> _MATERIAL PROVIDED_
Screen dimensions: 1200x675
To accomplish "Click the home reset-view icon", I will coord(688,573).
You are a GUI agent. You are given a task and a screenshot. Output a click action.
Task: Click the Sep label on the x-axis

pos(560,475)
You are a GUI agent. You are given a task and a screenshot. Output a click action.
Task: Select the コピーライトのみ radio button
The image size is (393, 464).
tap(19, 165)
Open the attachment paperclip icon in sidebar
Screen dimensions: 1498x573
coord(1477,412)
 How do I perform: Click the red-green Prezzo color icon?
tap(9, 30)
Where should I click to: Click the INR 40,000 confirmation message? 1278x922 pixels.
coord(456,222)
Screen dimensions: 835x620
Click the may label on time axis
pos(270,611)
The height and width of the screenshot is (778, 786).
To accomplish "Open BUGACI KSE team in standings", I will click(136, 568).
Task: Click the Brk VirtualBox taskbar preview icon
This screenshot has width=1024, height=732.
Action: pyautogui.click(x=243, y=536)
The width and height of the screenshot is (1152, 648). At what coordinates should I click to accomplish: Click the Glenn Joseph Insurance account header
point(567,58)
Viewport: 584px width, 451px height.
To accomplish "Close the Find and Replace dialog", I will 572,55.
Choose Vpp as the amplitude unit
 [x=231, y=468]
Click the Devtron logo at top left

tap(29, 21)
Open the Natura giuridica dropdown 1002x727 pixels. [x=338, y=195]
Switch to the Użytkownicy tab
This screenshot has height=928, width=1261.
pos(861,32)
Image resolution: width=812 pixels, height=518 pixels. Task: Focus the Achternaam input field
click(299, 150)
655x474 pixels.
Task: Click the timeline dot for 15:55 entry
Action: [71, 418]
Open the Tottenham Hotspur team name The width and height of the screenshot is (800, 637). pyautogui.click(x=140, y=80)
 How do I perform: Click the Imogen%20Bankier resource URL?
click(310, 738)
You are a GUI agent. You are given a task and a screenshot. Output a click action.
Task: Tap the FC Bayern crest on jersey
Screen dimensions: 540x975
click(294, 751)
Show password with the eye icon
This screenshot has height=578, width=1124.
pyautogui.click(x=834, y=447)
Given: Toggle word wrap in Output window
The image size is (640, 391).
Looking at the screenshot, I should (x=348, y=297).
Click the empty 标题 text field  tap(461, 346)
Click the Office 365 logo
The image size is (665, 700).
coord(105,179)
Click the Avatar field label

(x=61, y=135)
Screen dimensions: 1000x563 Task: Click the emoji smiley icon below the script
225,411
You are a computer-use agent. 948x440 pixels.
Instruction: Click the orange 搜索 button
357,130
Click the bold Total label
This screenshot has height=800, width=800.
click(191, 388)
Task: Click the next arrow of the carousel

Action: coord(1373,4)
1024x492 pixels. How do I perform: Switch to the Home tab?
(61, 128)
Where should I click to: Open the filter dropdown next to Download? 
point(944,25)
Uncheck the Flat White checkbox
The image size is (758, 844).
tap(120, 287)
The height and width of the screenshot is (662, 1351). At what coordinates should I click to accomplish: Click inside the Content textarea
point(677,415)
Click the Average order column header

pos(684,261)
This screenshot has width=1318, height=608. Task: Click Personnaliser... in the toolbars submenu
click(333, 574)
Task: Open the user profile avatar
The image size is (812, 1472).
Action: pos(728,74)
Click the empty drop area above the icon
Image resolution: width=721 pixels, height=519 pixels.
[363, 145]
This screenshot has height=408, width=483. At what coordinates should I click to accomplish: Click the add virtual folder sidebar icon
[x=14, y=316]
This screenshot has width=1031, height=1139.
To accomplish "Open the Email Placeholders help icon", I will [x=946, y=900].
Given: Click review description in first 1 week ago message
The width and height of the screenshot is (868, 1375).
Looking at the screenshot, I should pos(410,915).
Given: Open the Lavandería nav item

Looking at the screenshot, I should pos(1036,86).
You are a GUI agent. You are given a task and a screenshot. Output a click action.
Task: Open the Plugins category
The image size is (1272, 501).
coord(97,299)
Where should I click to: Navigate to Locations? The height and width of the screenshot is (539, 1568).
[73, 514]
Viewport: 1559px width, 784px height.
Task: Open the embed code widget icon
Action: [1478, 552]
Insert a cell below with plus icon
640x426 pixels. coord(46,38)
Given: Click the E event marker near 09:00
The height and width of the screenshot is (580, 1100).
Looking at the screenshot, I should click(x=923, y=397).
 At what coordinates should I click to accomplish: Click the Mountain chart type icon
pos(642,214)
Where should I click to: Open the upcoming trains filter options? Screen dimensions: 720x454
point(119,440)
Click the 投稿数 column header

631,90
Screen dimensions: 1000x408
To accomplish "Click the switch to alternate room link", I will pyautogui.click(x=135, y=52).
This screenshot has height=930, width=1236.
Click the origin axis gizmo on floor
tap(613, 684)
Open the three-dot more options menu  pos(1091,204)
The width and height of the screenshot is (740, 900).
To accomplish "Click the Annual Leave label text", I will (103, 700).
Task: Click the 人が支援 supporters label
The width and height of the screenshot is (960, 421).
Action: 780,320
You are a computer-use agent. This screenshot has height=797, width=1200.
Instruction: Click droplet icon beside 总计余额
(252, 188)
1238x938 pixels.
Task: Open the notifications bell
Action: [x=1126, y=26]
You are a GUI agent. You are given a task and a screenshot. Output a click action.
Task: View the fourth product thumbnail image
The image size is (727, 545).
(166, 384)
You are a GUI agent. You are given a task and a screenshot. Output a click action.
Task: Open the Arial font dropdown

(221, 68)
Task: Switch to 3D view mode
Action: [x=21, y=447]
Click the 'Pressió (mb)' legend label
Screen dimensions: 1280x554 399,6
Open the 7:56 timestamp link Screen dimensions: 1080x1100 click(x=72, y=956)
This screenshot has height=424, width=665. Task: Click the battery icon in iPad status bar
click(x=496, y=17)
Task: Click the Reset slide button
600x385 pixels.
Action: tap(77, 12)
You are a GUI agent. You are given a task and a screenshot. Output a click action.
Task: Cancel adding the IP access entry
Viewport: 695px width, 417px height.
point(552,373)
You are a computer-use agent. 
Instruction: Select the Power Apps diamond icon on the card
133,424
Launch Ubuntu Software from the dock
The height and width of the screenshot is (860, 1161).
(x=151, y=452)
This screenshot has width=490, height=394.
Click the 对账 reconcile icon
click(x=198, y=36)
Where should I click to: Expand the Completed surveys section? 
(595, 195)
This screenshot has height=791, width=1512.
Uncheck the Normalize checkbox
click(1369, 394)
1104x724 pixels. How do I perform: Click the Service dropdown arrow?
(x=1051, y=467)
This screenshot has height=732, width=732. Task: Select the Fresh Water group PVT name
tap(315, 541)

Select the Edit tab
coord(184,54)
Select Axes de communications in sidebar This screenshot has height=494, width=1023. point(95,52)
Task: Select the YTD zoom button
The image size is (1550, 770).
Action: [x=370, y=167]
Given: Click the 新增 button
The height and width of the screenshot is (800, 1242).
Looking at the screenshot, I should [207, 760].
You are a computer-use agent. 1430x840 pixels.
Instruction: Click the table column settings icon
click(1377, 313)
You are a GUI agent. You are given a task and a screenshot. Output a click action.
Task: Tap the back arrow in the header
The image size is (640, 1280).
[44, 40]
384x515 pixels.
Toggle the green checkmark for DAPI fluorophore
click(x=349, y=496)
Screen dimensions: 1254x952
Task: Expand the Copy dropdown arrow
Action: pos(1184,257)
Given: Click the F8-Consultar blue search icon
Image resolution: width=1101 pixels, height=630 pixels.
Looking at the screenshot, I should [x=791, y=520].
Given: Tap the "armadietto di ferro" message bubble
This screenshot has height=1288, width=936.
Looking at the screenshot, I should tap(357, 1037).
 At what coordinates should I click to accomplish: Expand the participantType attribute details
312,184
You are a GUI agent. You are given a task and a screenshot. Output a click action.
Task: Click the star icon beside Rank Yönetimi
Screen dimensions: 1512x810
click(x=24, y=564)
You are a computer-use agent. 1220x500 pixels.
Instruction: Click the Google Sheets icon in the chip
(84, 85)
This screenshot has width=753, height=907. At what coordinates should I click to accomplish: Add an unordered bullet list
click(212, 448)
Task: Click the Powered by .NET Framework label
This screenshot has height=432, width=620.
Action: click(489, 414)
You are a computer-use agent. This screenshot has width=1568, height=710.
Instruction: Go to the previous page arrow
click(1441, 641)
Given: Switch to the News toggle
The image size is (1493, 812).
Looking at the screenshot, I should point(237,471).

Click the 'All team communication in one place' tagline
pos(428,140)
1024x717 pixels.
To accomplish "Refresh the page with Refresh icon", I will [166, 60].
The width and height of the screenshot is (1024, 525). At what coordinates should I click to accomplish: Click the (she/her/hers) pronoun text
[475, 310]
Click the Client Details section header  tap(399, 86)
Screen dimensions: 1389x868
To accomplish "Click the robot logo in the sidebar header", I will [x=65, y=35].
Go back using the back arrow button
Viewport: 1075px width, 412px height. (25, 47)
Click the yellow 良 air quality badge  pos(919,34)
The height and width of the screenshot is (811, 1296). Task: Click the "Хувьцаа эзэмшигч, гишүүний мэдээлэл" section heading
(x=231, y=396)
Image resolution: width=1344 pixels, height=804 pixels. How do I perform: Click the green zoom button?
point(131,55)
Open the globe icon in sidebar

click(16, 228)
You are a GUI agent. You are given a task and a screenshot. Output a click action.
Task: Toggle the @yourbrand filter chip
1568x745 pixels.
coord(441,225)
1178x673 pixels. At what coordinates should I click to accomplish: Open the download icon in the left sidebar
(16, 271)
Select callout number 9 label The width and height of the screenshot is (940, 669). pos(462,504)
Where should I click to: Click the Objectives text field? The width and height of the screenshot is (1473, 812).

> _TASK PROMPT_
In the listing above, find the line with "This screenshot has width=1031, height=1139." and the line with "Given: Click review"; set down exactly those two lines and every line between them, nothing more.

> _ANSWER AREA_
This screenshot has width=1031, height=1139.
To accomplish "Open the Email Placeholders help icon", I will [x=946, y=900].
Given: Click review description in first 1 week ago message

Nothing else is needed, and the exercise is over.